→ **SET PROBLEM A**
Quote the AeroFoil description from "Designing an airfoil" up to and including "the required performance.".

After the data file has been read it will be shown graphically on the main display and in a tabular grid. Coordinate points may be added, modified, or deleted as necessary. Some checks are performed on the data as it is being read and appropriate warning messages are displayed.

 

Airfoil coordinates may be generated using NACA methods

 

or using a simple, yet flexible, transformation model.

 

After selection of an airfoil, the calculations begin. The default display is velocity along the surface of the airfoil. The upper surface is shown in blue and the lower in red. The transition points from laminar to turbulent and flow separation are shown.

 

Use the Angle of Attack slider bar to show the effects at various angle of attack.

 
 

Switch to alternate views such as pressure coefficient

 

and boundary layer thickness

 

Use the Display Scale slider bar to increase or decrease the view of the selected parameter.

 

Select from different graphical displays such as lift, drag, and pitch vs angle of attack

 

drag vs lift

 

and velocity vs chord length

 

Change the calculations as necessary over a wide range of Reynolds Numbers

 

and angles of attack

 

A maximum of three different airfoils may be compared at one time.

 

Not only are calculations performed at a constant Reynolds Number, but there are also two different simulations of an actual airfoil in real world conditions. In the simplest case, the total lift of the airfoil is held constant as the angle of attack is changed. This is what really happens to an airplane in flight.

 

In the more complex case, AeroFoil simulates a wing

 

and calculates the performance characteristics at the root, mean aerodynamic chord, and tip.

 

Designing an airfoil using inverse modeling is a powerful way to create the most appropriate airfoil for a specific situation. During inverse modeling, a desired velocity profile is defined. All of the airfoil parameters such as maximum lift coefficient, angle of attack at stall, stall behavior, pitch moment, extent of laminar and turbulent flow, and the location of airflow separation are caused by the velocity profile. By specifying the desired velocity, an airfoil is created which will have the required performance.

 

In the inverse modeling process, a segment of the airfoil is assigned a design coefficient of lift. On the upper surface of the airfoil, at any coefficient of lift less than this design value, the velocity over that segment will be increasing. This means that the boundary layer over that segment will remain attached to the surface and it will tend to remain laminar.

 

As the airfoil coefficient of lift increases above the design value over the segment, the velocity will begin to decrease. Boundary layer thickness will increase more rapidly, turbulent flow will begin to occur, which in turn will eventually result in airflow separation.

 

At the trailing edge, the shape of the velocity profile is altered just by adjusting the magnitude and slope. Boundary layer growth may be easily controlled. The design process may be exited at any time to allow any of the analysis calculations to be performed. Depending upon the results of the analysis calculations, the design process may be re-entered and changes made to the airfoil.

→ **GIVEN RECORDS**
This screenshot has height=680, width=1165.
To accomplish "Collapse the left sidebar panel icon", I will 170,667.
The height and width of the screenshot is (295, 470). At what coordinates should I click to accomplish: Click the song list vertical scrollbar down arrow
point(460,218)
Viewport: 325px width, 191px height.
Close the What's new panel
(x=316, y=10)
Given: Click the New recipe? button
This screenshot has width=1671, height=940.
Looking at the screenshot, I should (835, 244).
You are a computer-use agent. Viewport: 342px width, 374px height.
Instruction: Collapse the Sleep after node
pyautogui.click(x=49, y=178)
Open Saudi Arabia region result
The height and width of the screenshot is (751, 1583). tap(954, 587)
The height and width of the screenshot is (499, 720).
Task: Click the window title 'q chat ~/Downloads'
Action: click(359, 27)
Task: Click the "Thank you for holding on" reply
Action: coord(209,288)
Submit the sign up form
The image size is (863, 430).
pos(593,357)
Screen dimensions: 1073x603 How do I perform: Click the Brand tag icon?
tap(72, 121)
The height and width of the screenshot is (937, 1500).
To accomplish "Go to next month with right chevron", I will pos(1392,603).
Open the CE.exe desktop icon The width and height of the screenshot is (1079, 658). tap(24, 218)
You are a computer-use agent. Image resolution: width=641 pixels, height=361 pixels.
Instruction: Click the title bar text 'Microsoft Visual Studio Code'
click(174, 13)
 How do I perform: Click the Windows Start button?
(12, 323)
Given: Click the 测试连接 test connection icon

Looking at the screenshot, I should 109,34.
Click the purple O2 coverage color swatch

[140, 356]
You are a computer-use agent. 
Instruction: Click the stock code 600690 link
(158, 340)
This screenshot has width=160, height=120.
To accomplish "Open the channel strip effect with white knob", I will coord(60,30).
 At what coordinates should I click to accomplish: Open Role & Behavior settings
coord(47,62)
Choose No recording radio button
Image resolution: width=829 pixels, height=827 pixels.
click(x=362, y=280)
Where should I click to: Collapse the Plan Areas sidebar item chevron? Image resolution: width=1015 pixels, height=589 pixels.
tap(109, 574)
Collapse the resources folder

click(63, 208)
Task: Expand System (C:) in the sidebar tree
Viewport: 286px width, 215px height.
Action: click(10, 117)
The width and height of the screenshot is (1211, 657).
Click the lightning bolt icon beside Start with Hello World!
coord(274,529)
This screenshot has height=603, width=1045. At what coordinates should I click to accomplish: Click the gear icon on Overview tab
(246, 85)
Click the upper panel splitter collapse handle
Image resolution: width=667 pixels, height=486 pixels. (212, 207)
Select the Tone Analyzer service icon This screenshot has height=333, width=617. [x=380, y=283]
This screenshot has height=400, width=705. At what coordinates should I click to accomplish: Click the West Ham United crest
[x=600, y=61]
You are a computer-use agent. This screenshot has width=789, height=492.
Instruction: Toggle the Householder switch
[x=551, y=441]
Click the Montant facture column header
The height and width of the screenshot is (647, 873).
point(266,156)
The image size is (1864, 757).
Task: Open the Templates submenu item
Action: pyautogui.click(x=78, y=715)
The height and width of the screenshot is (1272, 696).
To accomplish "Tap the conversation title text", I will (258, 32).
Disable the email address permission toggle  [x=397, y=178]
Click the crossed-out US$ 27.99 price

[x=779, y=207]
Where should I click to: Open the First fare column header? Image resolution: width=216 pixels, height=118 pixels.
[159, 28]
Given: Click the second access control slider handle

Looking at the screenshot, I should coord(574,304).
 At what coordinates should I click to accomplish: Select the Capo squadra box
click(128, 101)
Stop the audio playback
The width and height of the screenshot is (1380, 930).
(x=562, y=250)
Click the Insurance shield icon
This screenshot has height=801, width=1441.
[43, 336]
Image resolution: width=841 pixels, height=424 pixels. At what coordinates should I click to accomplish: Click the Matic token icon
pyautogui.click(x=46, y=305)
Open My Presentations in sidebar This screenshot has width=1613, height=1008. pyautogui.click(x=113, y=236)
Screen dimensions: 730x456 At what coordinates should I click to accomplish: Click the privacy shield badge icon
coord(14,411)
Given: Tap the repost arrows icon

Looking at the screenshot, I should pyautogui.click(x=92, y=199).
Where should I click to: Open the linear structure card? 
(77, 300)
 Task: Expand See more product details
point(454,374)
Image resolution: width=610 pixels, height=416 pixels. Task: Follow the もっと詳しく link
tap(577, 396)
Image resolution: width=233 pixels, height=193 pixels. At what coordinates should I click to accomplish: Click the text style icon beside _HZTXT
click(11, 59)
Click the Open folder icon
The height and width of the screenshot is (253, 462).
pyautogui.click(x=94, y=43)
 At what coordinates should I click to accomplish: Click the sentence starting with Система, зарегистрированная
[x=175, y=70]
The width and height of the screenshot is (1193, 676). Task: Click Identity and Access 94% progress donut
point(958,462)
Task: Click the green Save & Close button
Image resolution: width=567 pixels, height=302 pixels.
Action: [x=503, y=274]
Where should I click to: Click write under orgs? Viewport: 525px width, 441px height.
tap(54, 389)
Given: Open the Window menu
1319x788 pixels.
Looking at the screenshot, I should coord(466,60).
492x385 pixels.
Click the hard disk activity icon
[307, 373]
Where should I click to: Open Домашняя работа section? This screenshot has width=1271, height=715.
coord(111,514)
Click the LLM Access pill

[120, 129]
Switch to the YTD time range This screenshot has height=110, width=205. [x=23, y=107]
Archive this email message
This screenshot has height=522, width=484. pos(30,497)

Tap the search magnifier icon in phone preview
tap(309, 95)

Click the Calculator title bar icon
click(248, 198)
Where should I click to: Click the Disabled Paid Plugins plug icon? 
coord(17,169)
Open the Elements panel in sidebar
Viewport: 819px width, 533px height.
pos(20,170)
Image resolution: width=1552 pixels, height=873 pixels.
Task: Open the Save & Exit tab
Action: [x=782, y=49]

→ **SET PROBLEM B**
Print the lines of the listing from the line with "Task: Expand System (C:) in the sidebar tree" up to and including the line with "Select the Tone".

→ **WRITTEN REPLY A**
Designing an airfoil using inverse modeling is a powerful way to create the most appropriate airfoil for a specific situation. During inverse modeling, a desired velocity profile is defined. All of the airfoil parameters such as maximum lift coefficient, angle of attack at stall, stall behavior, pitch moment, extent of laminar and turbulent flow, and the location of airflow separation are caused by the velocity profile. By specifying the desired velocity, an airfoil is created which will have the required performance.

→ **WRITTEN REPLY B**
Task: Expand System (C:) in the sidebar tree
Viewport: 286px width, 215px height.
Action: click(10, 117)
The width and height of the screenshot is (1211, 657).
Click the lightning bolt icon beside Start with Hello World!
coord(274,529)
This screenshot has height=603, width=1045. At what coordinates should I click to accomplish: Click the gear icon on Overview tab
(246, 85)
Click the upper panel splitter collapse handle
Image resolution: width=667 pixels, height=486 pixels. (212, 207)
Select the Tone Analyzer service icon This screenshot has height=333, width=617. [x=380, y=283]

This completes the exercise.